Mahindra changes Ssangyong’s fate after taking it under its wings


Mahindra & Mahindra made two important modifications as soon as it took over the Korean firm. At first it infused $200 million in equity to bring down the amenability of the company. Then on the second and next step, it came out with a new technological planning under a joint development venture under which they would be creating three types of car platforms, which will be used to manufacture different variants to ensemble the markets of either company. This will be something, which is going to be very economical and brings out the best in both the companies.

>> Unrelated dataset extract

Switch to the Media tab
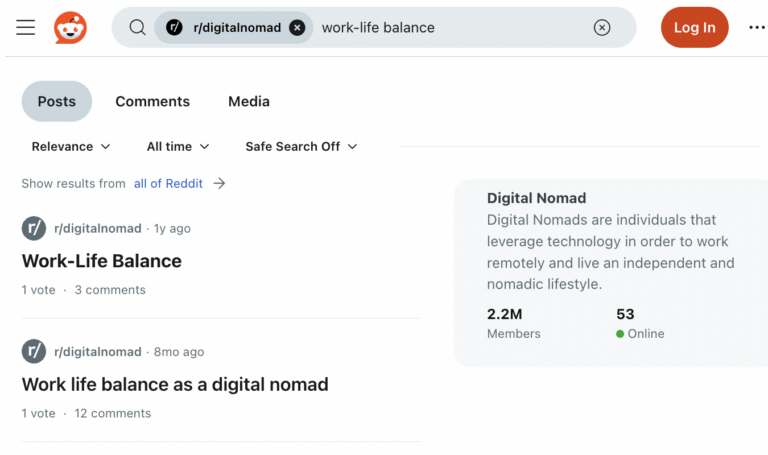 [x=249, y=101]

The XIV concept by the firm is targeted at the small usage car segment is going to be the first product of this joint platform development venture to come out within three years from now.At the very same time, Mahindra &Mahindra, will announce the upcoming joint platforms to come in the near future. In the meanwhile, both the Sports Utility Vehicle majors are contemplating on developing new types of engines, which will be coming in different displacements with both petrol and diesel fuel options. The firms are working really hard on the projects of developing transmission systems as well. The electric car manufacturer Reva is the third partner of Mahindra & Mahindra in the joint development planning and these three firms intend to develop a formidable platform for electric vehicles. All these research and development work will be carried out at the Mahindra & Mahindra’s R & D centre of Oragadam in Chennai.  After coming under the wings of Mahindra & Mahindra, Ssangyong has again made an entry into the Chinese automobile market while its sales have gone up in good volume in the automobile market of Russia. The Korean firm is also in the process of setting up the factory in the BRIC nations with its first vehicle to be launched somewhere around Diwali this year.

A vehicle by Ssangyong on the Indian roads sound very goodas Asian technology has always been very well appreciated by the Indian customers. With a back up of Mahindra & Mahindra, with its R&D and widely available resources, the Korean auto company is sure to gain its lost position in the automobile industry as well as get itself into the top club of automobile firms across the world. The increasing number of wealthy Indians would be very keen on trying out the SUV of Ssangyong as it seems to deliver what the consumer demands and require.